- **WHAT THE TASK ASKS**:
Lines from the one containing "Where should I" through the end of the listing are what is wanted, given again exactly with both ends included and pictures left out.

Segment Start: PROVIDED DATA

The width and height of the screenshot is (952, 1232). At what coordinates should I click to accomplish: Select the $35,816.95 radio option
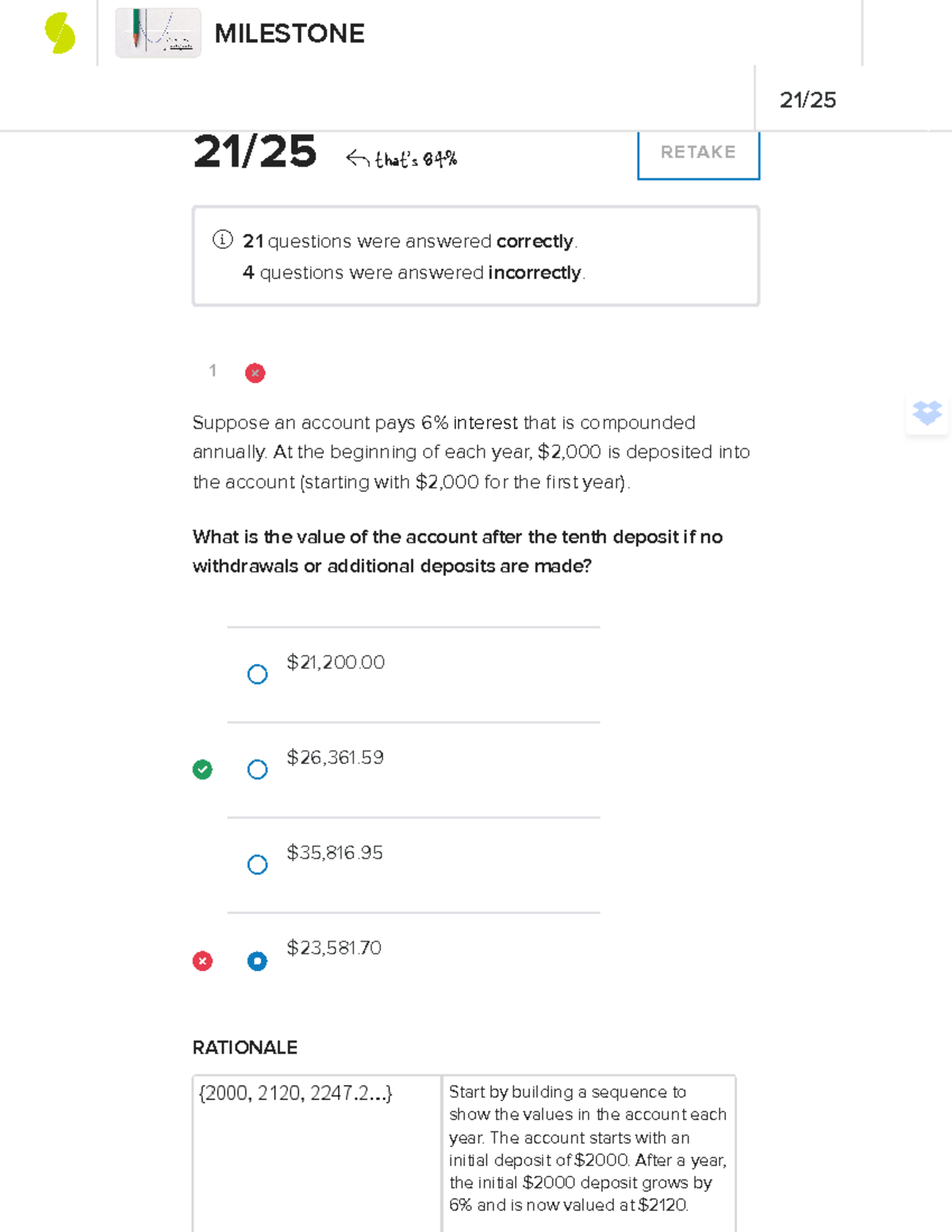pyautogui.click(x=257, y=865)
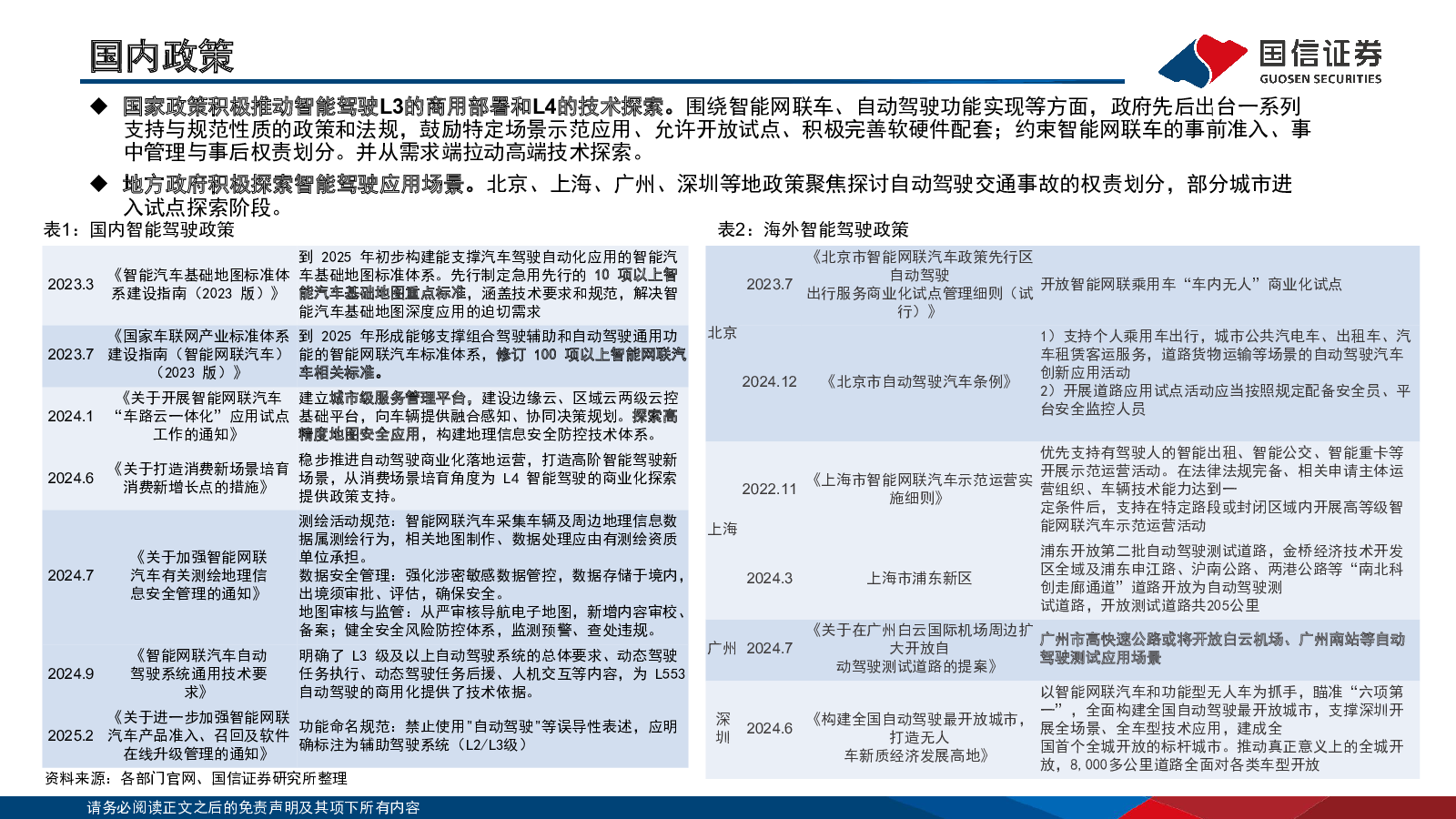The width and height of the screenshot is (1456, 819).
Task: Click the first diamond bullet point
Action: pyautogui.click(x=99, y=106)
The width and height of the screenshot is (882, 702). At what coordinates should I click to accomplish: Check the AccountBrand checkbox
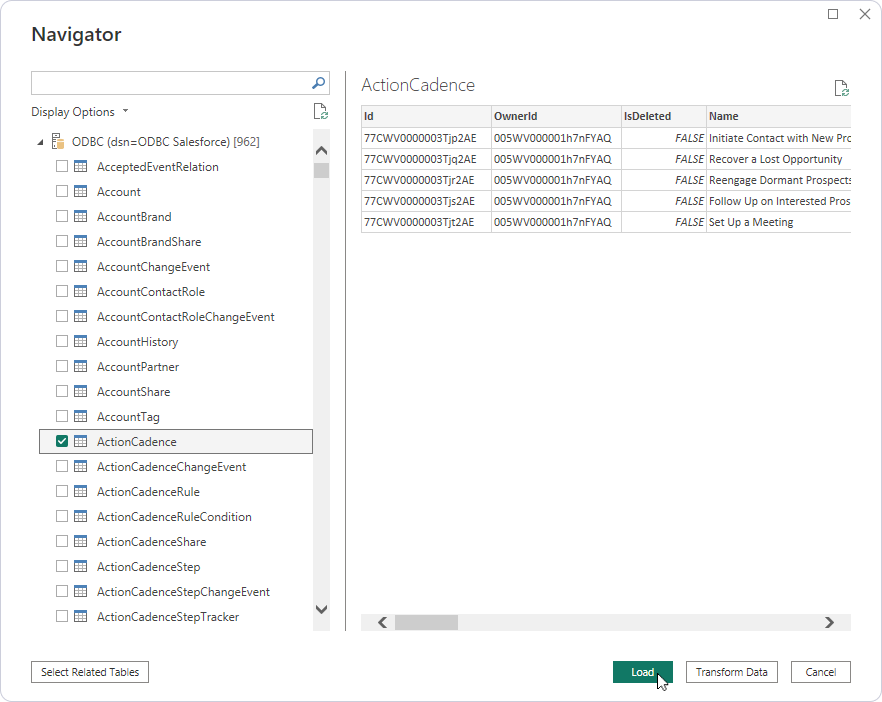click(x=62, y=217)
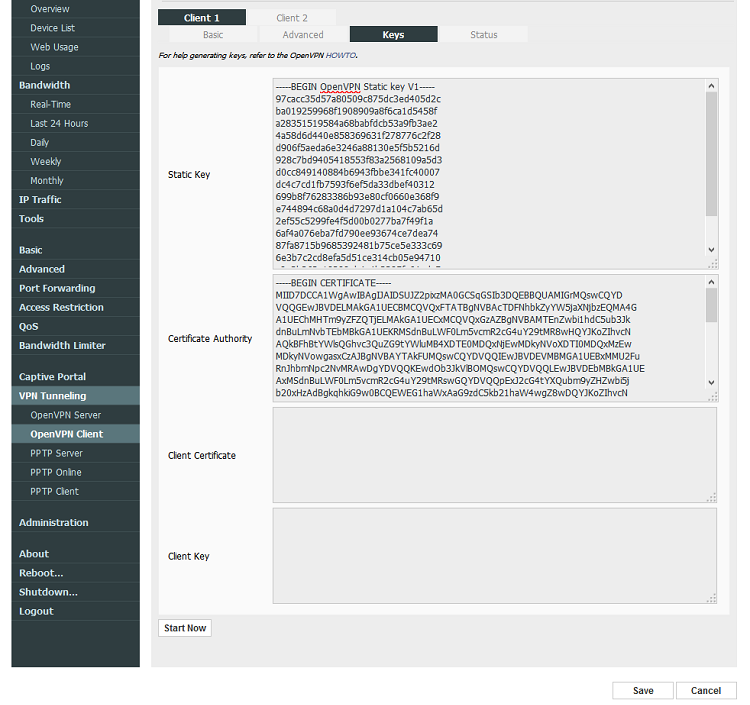Open the Captive Portal section
This screenshot has width=750, height=705.
[52, 377]
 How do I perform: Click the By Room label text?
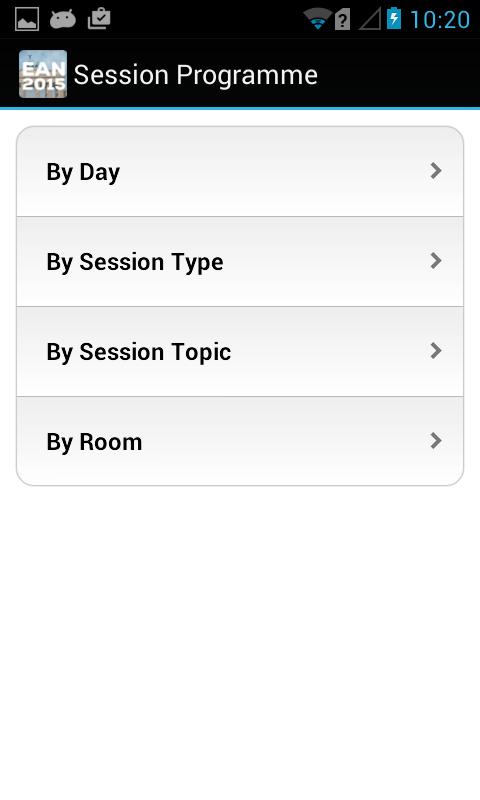click(x=94, y=442)
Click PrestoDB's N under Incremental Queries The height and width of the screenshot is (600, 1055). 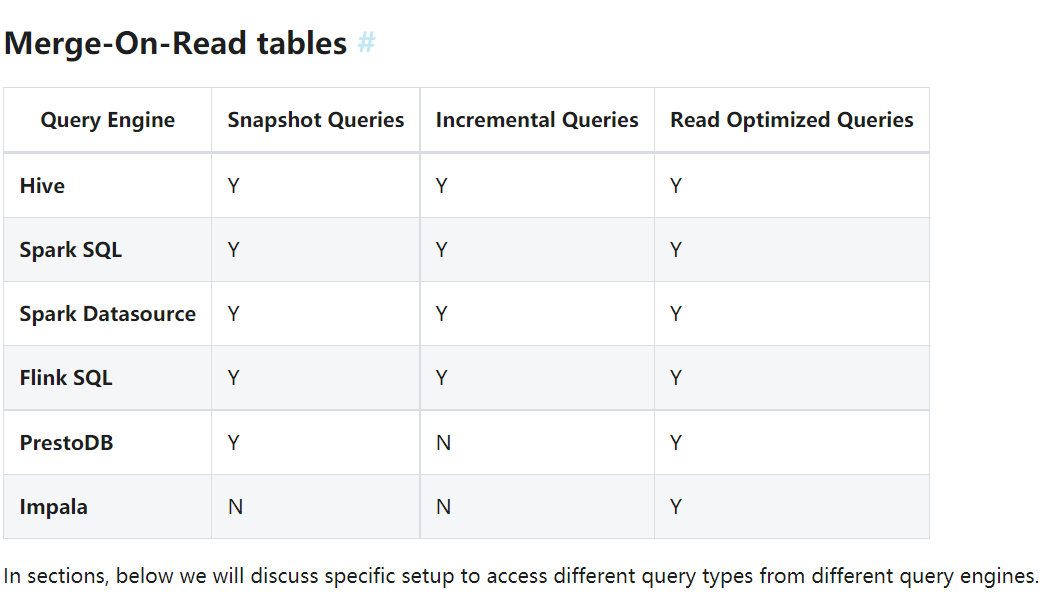point(443,443)
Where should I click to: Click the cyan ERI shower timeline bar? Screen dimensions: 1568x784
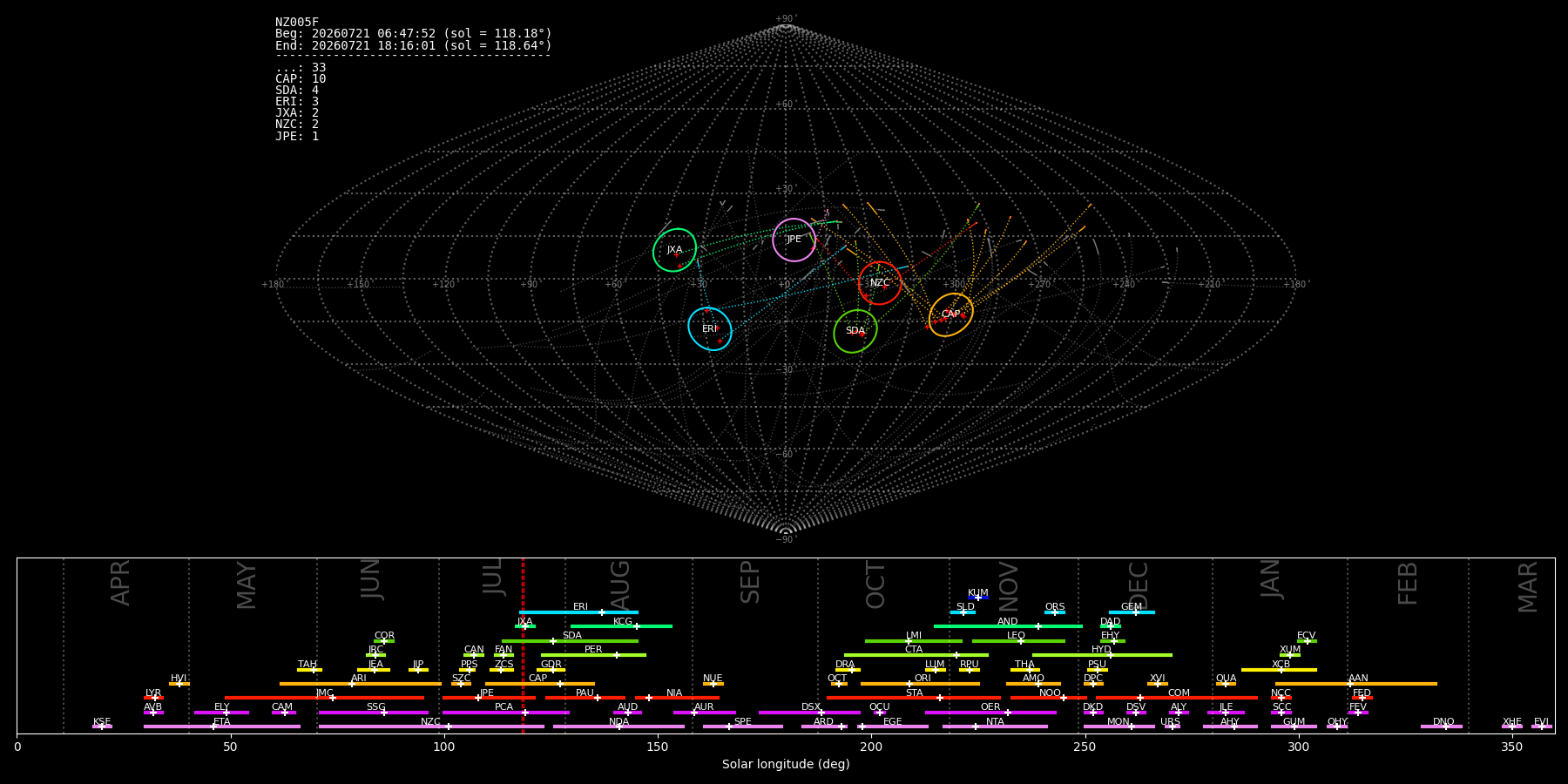tap(578, 612)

Segment End: PROVIDED DATA

- **OUTPUT FOR THIS TASK**:
Where should I click to: Click the cyan ERI shower timeline bar? Screen dimensions: 1568x784
tap(578, 612)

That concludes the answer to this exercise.